--- SOURCE DATA Enclosed Below ---

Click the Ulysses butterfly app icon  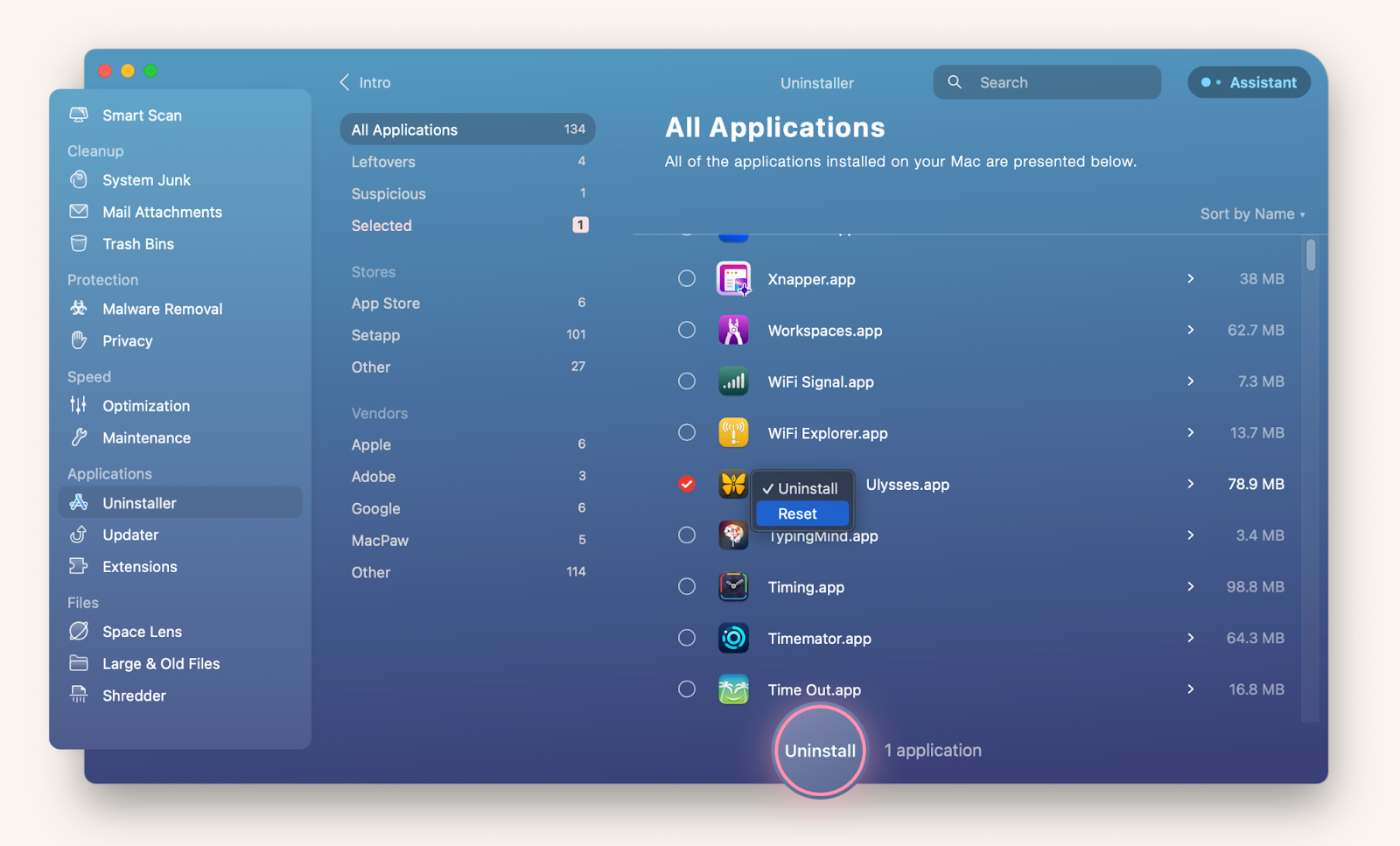tap(733, 483)
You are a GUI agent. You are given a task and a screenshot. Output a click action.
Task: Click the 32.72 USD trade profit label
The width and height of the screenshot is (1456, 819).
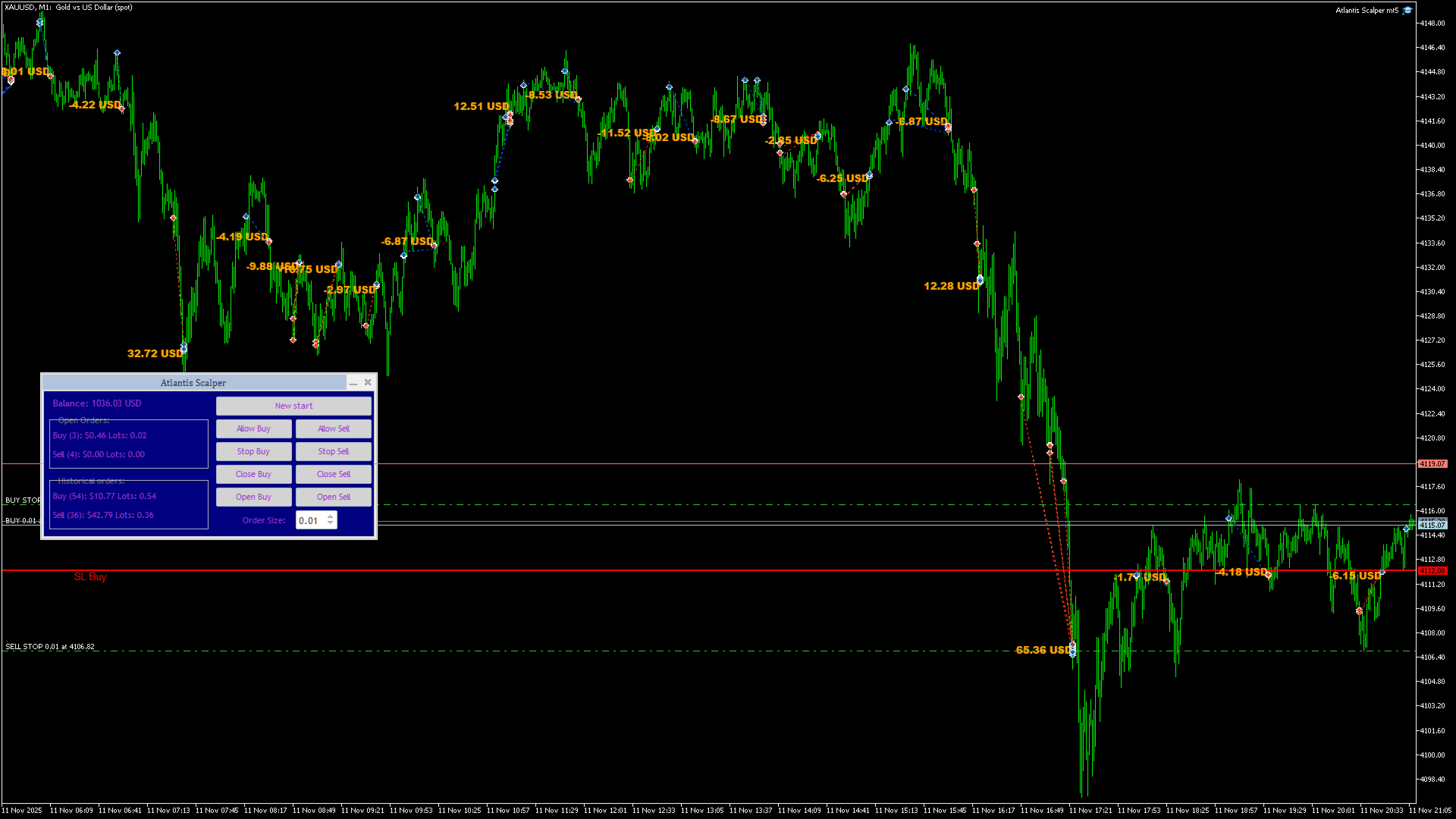[154, 353]
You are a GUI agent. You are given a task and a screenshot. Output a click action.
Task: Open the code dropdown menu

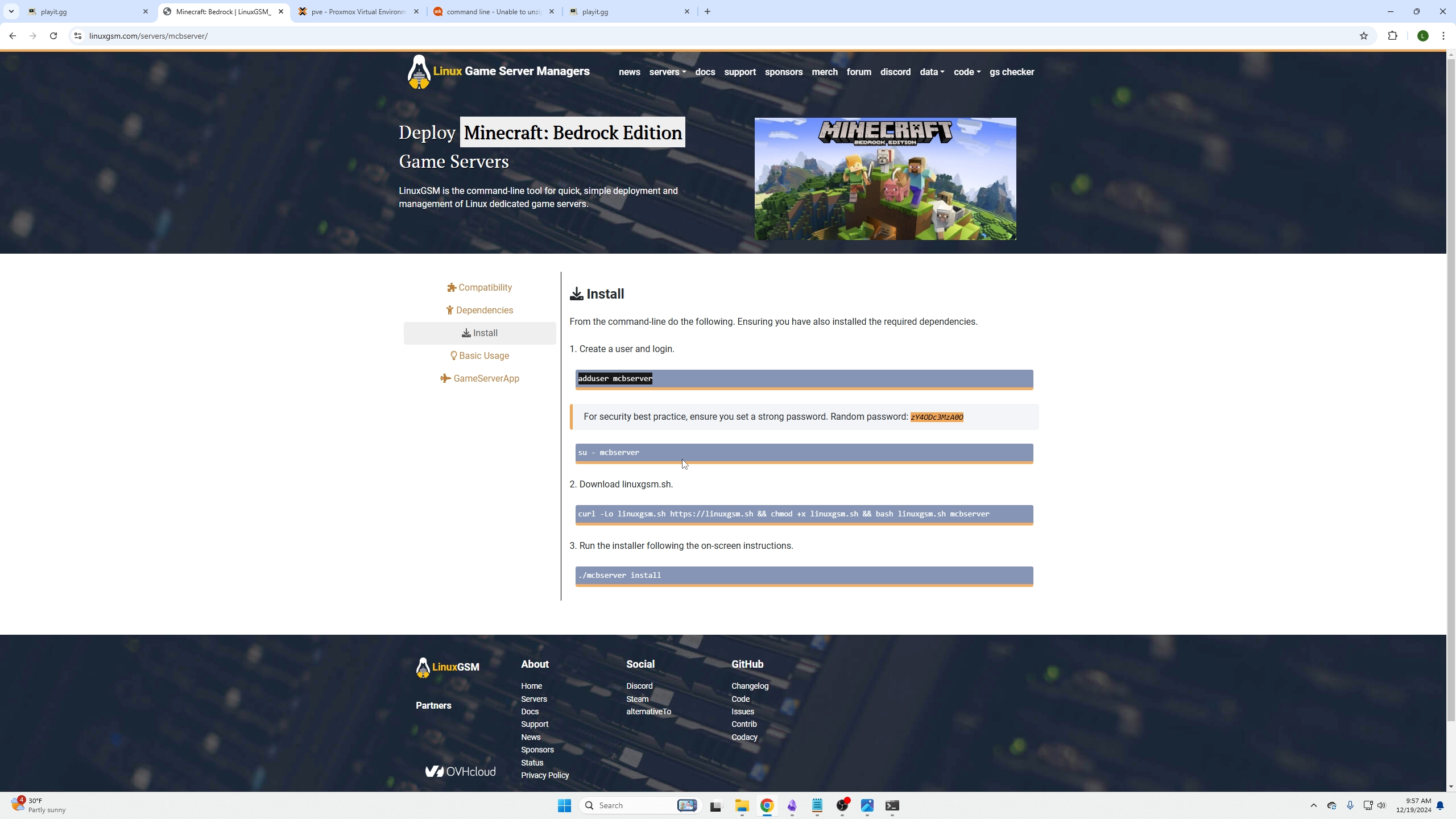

--- End of Enclosed SOURCE DATA ---

# [ASSIGNMENT]
Your answer should be the lines above from the one that contains "The width and" through the last, set down exactly, with the pictures removed.

# [ANSWER]
The width and height of the screenshot is (1456, 819).
[154, 353]
You are a GUI agent. You are given a task and a screenshot. Output a click action.
Task: Open the code dropdown menu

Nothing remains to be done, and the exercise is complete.